● Deine Aufgabe: Gib den Teil des Listings, der mit der Zeile beginnt, die „Image resolution: width=1280“ enthält, und mit der Zeile endet, die „table-cell: Provides su... is“ enthält, als zweispaltige CSV mit den Spalten „eingabe“ und „ausgabe“ aus. Jede Anweisung ergibt eine Zeile mit ihrem Text und ihrer Antwort, jeweils in einem Feld in Anführungszeichen, wobei Zeilenumbrüche durch Leerzeichen ersetzt werden.

● Extrahiertes Material:
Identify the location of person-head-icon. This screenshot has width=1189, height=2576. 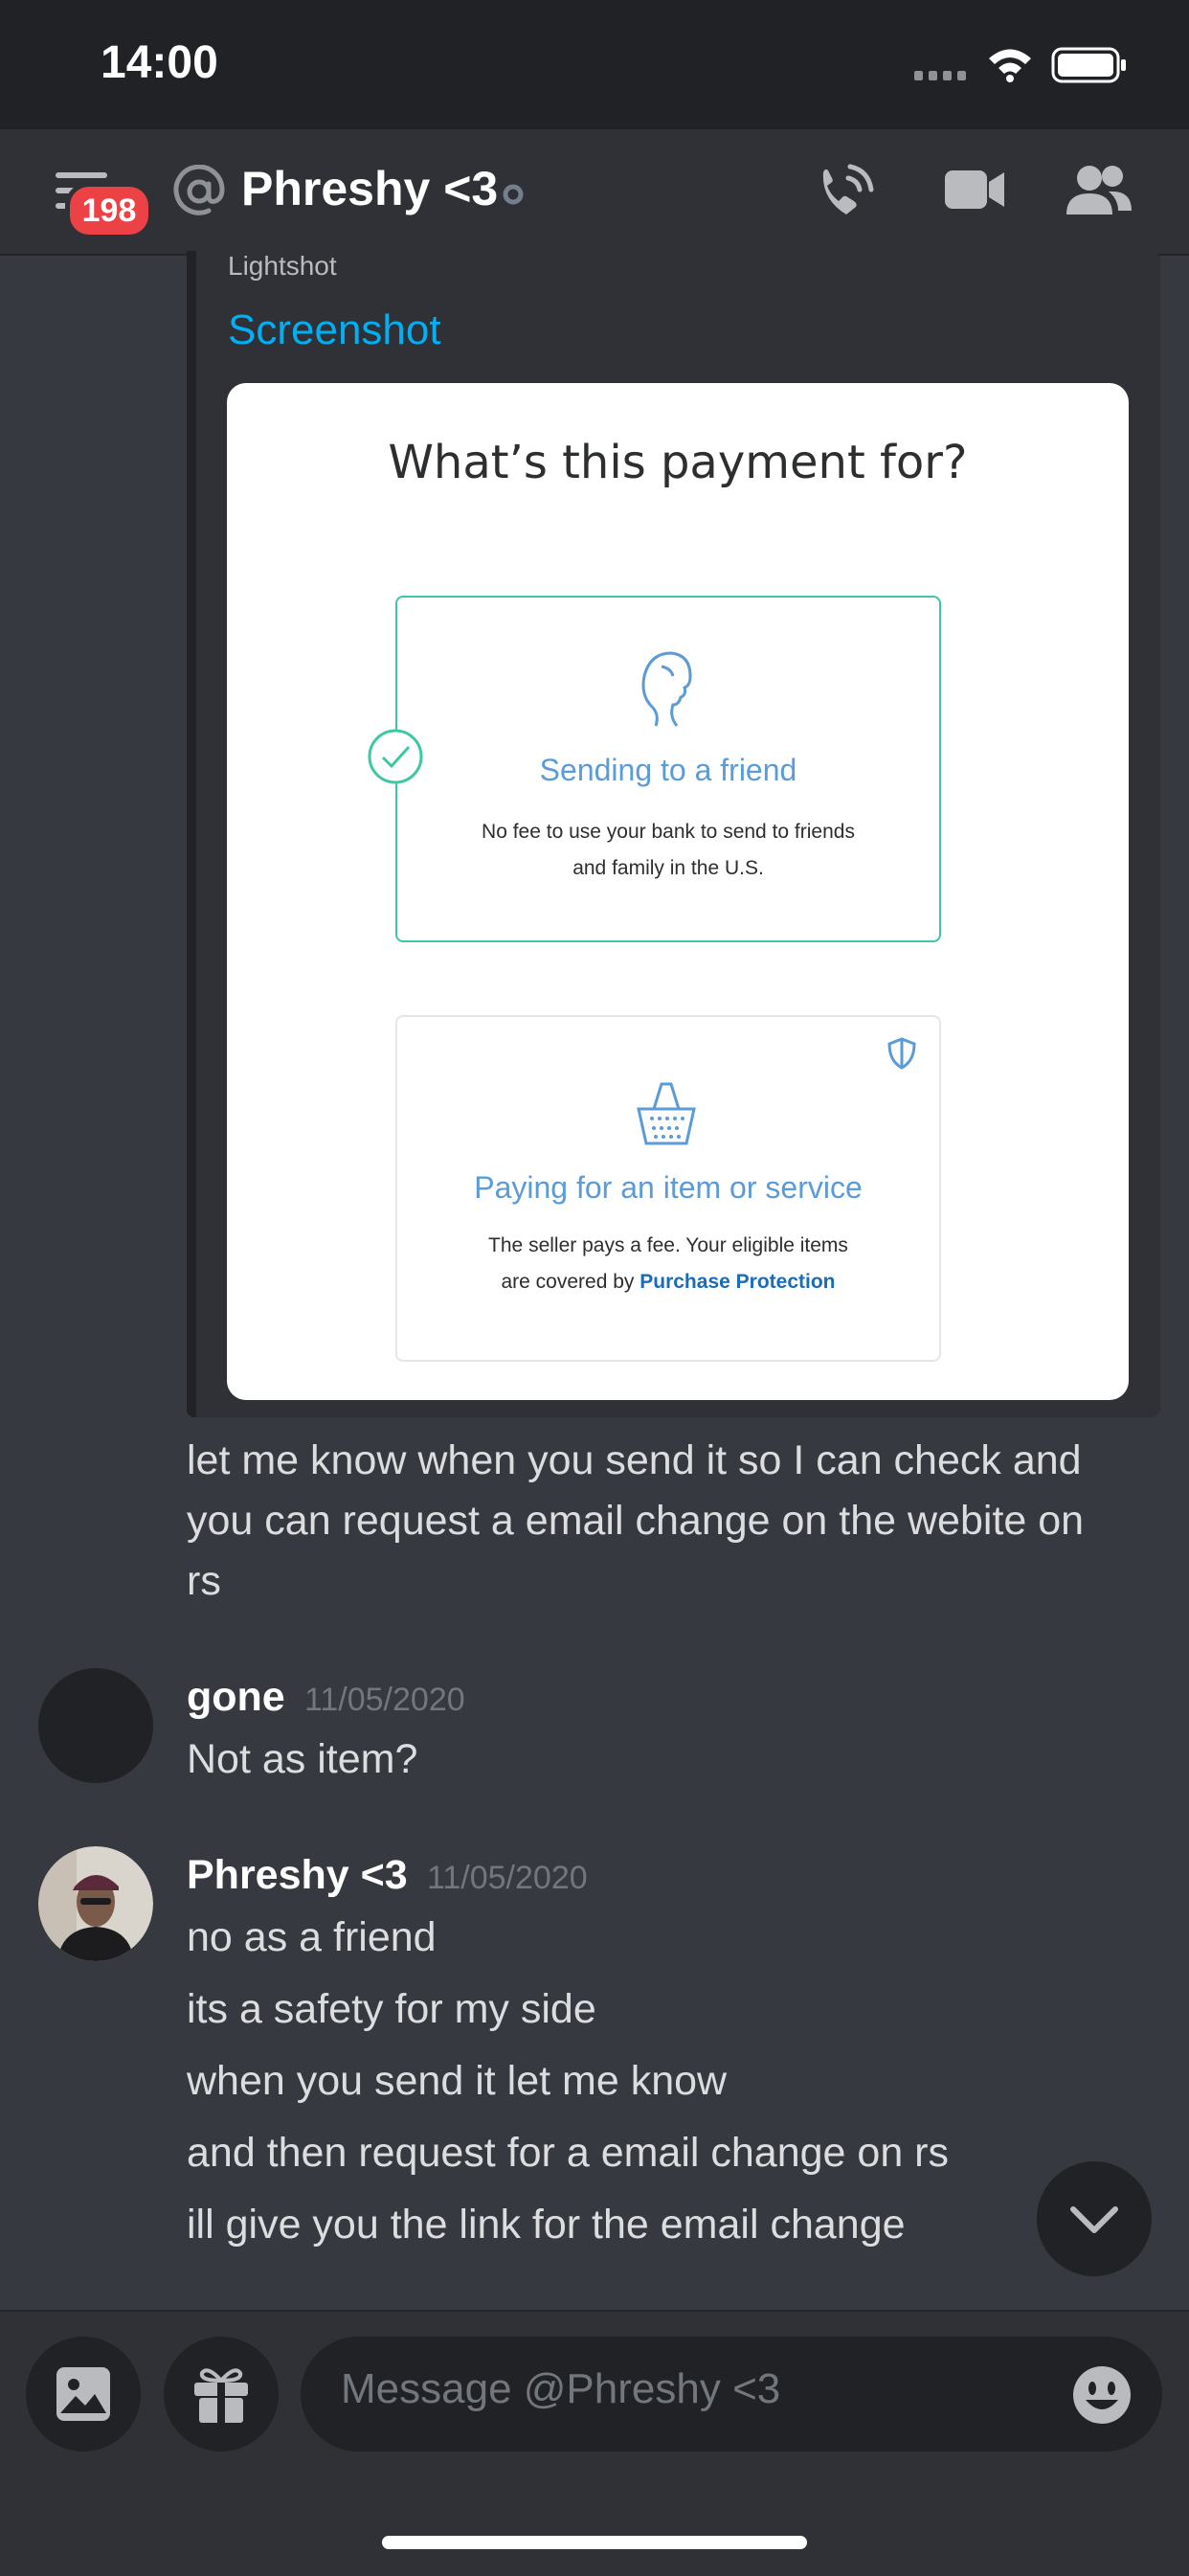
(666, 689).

==

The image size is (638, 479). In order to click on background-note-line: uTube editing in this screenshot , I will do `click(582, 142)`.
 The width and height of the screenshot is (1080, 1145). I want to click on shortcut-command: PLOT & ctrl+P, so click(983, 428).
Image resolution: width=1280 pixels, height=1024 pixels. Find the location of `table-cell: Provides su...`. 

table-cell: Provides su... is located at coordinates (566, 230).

● Ergebnis:
eingabe,ausgabe
"Image resolution: width=1280 pixels, height=1024 pixels. Find the location of `table-cell: Provides su...`.","table-cell: Provides su... is located at coordinates (566, 230)."